Be gentle with folks who are experiencing heightened arousal or reactivity. It’s exhausting being on guard all the time, as I can attest to. In my final self-disclosure, I feel some shame in admitting to most of these symptoms. My sleep was wrecked, as I’ve mentioned, and the quiet of the night was the worst time for hypervigilance. Every little creak of a door or gust of wind spelled danger, and I was primed ready to face it. I was at times quite reckless with my health and safety, on the occasions I found it within me to leave the safety of my home. I think it was largely because I was so emotionally numbed out that I didn’t really register that I could hurt myself, and I didn’t care as much as I would have if I weren’t already hurting so much. I became prone to picking fights, not with loved ones, but with a system I thought was unjust. I rationalised it as righteous, but in truth it was a punching bag, and I was a wrecking ball. I did things I later regretted, and I hurt people who didn’t deserve it. The old cliché is true: hurt people hurt people.

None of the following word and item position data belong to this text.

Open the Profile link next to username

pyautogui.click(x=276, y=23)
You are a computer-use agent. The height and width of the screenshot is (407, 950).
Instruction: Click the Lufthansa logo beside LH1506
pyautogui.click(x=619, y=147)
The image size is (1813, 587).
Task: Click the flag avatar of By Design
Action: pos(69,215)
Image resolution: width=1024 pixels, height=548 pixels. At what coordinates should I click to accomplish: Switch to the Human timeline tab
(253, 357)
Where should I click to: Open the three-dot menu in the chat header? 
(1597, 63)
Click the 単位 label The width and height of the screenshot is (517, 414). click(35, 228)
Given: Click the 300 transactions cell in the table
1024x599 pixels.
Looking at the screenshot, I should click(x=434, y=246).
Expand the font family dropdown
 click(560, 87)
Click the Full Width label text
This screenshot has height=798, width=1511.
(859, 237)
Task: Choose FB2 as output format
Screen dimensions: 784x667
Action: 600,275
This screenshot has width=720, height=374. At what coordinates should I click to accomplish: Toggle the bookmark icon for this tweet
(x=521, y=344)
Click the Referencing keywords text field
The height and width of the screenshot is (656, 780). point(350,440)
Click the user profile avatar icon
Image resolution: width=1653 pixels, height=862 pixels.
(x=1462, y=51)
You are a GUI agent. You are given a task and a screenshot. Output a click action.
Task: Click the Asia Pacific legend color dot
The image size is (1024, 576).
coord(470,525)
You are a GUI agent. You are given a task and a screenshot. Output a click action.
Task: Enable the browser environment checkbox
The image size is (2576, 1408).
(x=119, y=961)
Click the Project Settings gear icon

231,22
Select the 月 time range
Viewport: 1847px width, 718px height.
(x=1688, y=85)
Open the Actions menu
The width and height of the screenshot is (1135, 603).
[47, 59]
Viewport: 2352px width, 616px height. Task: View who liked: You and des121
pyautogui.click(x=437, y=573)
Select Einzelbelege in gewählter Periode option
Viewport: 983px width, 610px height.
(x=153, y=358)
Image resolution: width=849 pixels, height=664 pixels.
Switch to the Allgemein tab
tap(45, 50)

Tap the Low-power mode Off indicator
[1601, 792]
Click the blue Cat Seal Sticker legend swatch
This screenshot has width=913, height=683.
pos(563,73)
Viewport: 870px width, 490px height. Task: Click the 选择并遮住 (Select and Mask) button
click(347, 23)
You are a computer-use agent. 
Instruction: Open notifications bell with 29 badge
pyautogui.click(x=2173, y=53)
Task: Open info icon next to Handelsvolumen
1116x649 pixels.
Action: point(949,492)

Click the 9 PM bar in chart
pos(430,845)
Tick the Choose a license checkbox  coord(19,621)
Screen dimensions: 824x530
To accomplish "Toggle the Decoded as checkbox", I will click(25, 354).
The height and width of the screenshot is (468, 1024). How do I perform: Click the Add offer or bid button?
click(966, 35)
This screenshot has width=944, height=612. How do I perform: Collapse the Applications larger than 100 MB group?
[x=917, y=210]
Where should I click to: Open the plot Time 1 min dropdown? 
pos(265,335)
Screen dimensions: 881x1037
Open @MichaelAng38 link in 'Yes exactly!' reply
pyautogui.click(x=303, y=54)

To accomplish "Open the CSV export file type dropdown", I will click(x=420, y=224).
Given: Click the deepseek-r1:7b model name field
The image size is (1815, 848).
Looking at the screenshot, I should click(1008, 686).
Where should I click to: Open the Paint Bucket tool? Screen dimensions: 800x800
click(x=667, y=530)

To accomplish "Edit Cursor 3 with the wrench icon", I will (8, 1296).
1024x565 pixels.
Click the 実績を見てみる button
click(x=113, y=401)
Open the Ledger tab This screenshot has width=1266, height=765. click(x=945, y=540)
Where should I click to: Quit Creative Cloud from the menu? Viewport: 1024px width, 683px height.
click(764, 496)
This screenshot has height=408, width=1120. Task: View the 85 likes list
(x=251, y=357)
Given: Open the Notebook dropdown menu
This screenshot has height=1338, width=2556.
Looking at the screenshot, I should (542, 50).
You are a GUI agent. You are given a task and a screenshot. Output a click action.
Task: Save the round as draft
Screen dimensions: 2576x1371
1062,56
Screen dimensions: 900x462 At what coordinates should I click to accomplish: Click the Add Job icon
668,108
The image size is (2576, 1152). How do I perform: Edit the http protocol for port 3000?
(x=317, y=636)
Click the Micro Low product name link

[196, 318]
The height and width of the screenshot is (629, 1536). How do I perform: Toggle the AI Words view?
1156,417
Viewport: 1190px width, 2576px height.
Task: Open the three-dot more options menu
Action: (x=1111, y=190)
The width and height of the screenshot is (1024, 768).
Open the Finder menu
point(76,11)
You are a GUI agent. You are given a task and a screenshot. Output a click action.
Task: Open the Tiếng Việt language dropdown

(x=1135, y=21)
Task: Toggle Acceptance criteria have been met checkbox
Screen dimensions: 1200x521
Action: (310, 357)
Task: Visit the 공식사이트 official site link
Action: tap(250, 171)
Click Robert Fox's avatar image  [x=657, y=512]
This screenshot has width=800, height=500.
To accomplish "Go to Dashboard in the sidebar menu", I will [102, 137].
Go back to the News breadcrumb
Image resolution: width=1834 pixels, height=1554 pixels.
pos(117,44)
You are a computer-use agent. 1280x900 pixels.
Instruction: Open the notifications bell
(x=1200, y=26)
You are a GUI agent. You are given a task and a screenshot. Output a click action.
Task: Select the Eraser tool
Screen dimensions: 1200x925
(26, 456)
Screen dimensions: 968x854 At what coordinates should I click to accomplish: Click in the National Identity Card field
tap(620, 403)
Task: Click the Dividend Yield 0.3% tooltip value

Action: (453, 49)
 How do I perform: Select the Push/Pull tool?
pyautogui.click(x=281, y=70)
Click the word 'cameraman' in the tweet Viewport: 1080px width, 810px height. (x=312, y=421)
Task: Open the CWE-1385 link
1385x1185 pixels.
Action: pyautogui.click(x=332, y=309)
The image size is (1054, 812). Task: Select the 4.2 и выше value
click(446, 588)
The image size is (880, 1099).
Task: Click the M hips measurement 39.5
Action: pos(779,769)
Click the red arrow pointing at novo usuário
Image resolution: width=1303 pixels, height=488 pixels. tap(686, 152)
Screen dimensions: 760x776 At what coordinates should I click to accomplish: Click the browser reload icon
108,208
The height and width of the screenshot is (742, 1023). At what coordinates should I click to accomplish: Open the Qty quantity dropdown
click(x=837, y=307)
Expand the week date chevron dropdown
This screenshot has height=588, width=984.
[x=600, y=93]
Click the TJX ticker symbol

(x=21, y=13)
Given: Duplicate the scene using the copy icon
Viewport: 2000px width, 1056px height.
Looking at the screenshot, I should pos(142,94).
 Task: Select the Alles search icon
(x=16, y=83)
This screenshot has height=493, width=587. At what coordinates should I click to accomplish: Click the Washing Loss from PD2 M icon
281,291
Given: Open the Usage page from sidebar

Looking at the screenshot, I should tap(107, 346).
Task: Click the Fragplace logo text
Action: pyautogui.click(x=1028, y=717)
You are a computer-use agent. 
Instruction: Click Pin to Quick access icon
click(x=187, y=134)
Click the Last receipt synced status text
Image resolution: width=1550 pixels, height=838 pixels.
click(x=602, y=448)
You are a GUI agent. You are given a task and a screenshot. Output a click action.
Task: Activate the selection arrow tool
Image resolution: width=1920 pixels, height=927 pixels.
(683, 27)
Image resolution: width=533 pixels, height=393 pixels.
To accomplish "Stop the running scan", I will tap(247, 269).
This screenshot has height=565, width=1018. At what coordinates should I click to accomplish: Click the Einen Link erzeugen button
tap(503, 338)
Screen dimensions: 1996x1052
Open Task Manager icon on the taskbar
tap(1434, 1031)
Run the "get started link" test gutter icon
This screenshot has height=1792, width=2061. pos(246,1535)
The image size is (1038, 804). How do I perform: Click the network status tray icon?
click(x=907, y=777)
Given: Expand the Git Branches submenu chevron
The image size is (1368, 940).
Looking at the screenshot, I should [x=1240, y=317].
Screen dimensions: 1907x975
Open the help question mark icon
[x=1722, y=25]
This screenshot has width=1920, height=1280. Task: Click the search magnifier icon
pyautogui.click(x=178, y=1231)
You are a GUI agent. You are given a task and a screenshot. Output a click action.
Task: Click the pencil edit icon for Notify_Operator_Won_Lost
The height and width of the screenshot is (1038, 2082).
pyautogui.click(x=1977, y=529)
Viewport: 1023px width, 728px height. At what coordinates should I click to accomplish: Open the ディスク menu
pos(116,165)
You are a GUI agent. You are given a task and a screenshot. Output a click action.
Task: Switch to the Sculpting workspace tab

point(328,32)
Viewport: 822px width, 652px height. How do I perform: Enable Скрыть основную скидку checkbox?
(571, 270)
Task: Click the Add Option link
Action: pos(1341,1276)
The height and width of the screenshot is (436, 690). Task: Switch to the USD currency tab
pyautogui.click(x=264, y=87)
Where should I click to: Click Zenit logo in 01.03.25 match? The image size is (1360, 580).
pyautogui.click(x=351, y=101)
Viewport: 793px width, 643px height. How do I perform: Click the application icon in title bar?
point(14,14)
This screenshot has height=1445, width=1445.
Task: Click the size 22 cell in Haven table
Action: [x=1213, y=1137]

Bonus symptom: dissociation
Some people experience dissociative symptoms along with the rest. These are bonus symptoms, bestowed on the unlucky few, not the majority. Dissociative symptoms can involve either depersonalization or derealization or both. Depersonalization is a persistent or recurrent experience of feeling detached from one’s own mental processes or body such that one feels like an outside observer or as though one were in a dream. The experience has a sense of unreality of self or body, or of time moving particularly slowly. And derealization is a persistent or recurrent experience of unreality of one’s surroundings such that the world is experienced as unreal, dreamlike, distant, or distorted. It’s important to note that, while less common, these are still symptoms of PTSD, and not to be confused with possible psychosis.
The trajectory after trauma
I self-disclose because I want to normalise the experience of PTSD. But I also want to be clear that PTSD is not the standard response to a traumatic experience, and therefore it’s not one we should expect. It’s absolutely normal to have a large number of the symptoms I’ve described after a traumatic event, and that tends to taper off in the days and weeks after. It’s only if these symptoms have been present for at least a month that a diagnosis of PTSD is considered, as this is a prolonged response that is not returning to baseline without intervention. For the most part, we can expect that even if a traumatic experience has hit us hard, we will return to baseline within a few weeks, without psychotherapeutic intervention, and ideally with the support of loved ones.
Delayed expression of PTSD is rare, but does occur, with a small proportion of trauma survivors not manifesting the full range of symptoms until at least six months after the event. This doesn’t mean folks should be worried about PTSD coming on out of the blue down the track, though. That doesn’t happen. It’s far more likely that some symptoms are present from the outset, but the full criteria for a PTSD diagnosis aren’t met until later. Generally speaking, if symptoms are reducing after the first few days or weeks, you’re on a trajectory toward recovery and should only expect things to get better, not worse.
What do we do with this knowledge?
Firstly, don’t go trying to diagnose yourself or anyone else. If something potentially traumatic has happened in your life and some of these symptoms are striking a chord with you, then make an appointment with a therapist who specialises in PTSD so you can have a full assessment. If someone you know is experiencing a range of these symptoms, you may, if you feel comfortable to do so, gently broach the topic with them and explore whether they would be open to getting a formal assessment if they have not already done so.
Beyond that, please be compassionate. Interpret what you are observing as indicators of the intense pain of psychological injury. Endeavour to understand and support, and do not either infantilise the survivor or enable avoidant coping. That’s just as important if the survivor is you.